I mean, we're not talking about one of those hissing, spitting clawing-type cats who spurns the advances of all humans. He is, by no means, a lap cat, but he does love company and craves petting. He seems to think people in general are pretty neat-o and is really quite a social creature. He could have easily lived in most homes, although I guess he might not be quite as kid-friendly as some might like.
In fact, he really did strike me as someone who'd lived the domestic life. His abject horror at the sight of the vacuum cleaner seemed proof of that. I didn't even need to turn it on. He simply knew what it was and began hissing. Of course, he could have been introduced to that particular piece of housekeeping equipment at the shelter, but I'm not sure that this is the case. At any rate, he just seemed awfully savvy regarding the pace of life in a private residence.
I sometimes think he just got lost. He was somewhere around a year old when I was first introduced to him and must have been out there for a while given the amount of matting he was experiencing when he arrived at the shelter. With only minimal brushing, he doesn't seem to have that problem now. He had not yet been neutered but that doesn't necessarily mean anything regarding life before the streets or how long he was out there.
It's a mystery. I guess you just never know how these things happen or if this was what someone intended for this cat. I've tried asking him, but he just wants to talk about food these days so the whole conversation ends up feeling really one-sided to me. I guess this is simply one of those things that I'll be left to ponder and for which I will never get honest answers. I suppose I wasn't meant to know everything. I only know this:
The view from my knitting spot is much more entertaining these days.
SA
9 comments:
I think the LFK sent him because she knew both of you needed him as much as he needs you.
He sure is a handsome kitten esp now that his coat is all full and fluffy again!
I agree with Jeanne.

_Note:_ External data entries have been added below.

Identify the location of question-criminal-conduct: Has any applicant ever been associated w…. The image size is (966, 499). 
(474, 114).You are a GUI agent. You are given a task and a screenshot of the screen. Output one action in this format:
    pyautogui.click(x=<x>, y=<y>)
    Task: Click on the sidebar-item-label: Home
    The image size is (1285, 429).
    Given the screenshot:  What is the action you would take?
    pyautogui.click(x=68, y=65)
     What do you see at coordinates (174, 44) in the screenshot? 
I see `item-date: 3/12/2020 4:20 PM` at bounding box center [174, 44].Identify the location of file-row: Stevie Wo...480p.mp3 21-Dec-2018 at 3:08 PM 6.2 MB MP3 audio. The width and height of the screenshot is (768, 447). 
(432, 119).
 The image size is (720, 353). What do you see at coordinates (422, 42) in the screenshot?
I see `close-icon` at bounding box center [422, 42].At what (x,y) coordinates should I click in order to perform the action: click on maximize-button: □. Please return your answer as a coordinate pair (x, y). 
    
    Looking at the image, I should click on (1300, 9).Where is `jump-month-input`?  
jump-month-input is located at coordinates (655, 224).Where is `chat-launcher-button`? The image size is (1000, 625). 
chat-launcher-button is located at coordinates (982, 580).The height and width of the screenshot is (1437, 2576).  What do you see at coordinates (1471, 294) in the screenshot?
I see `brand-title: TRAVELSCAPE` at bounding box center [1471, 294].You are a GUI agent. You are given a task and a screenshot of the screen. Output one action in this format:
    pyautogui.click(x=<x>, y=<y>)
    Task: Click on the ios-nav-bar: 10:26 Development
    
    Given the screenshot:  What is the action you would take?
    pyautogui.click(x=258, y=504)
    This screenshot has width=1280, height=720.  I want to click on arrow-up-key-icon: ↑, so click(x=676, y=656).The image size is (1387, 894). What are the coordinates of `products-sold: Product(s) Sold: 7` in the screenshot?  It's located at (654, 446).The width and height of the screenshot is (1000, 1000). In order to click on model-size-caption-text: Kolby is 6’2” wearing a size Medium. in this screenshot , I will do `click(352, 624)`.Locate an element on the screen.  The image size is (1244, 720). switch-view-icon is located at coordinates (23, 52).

It was meant to be.
a lot of cute long hairs end up in shelters because the owners didn't realise the commitment to brushing... and some people really shouldn't have pets but succumb to the cute faces.
So when you say "one or both of the resident felines had somehow managed to topple the tower fan in the living room during the night" do you mean that Big Sister and Little Brother now get along well enough to work together on home decor? 'Cause that could get interesting!
Speaking as someone who helped run the local shelter for a couple years - honestly, you may be happier not knowing how a cat as wonderful as AGK ended up out in the world on his own. The human stupidity factor is just astounding, infuriating, and occasionally even heartbreaking. AGK's life clearly took a turn for the better when he met you!
The AGK is *such* a guy.
Oblivious. The whole lot of 'em.
It's karma or fate or whatever word you choose. He was meant to fill the hole in your (and bfk's) heart. He seems to be doing it quite well.
I think that cat was intended just for you, my friend. Enjoy :)
I prefer to think he got lost and ended up at the shelter; I do not like to think about the real reason so many kitties end up there.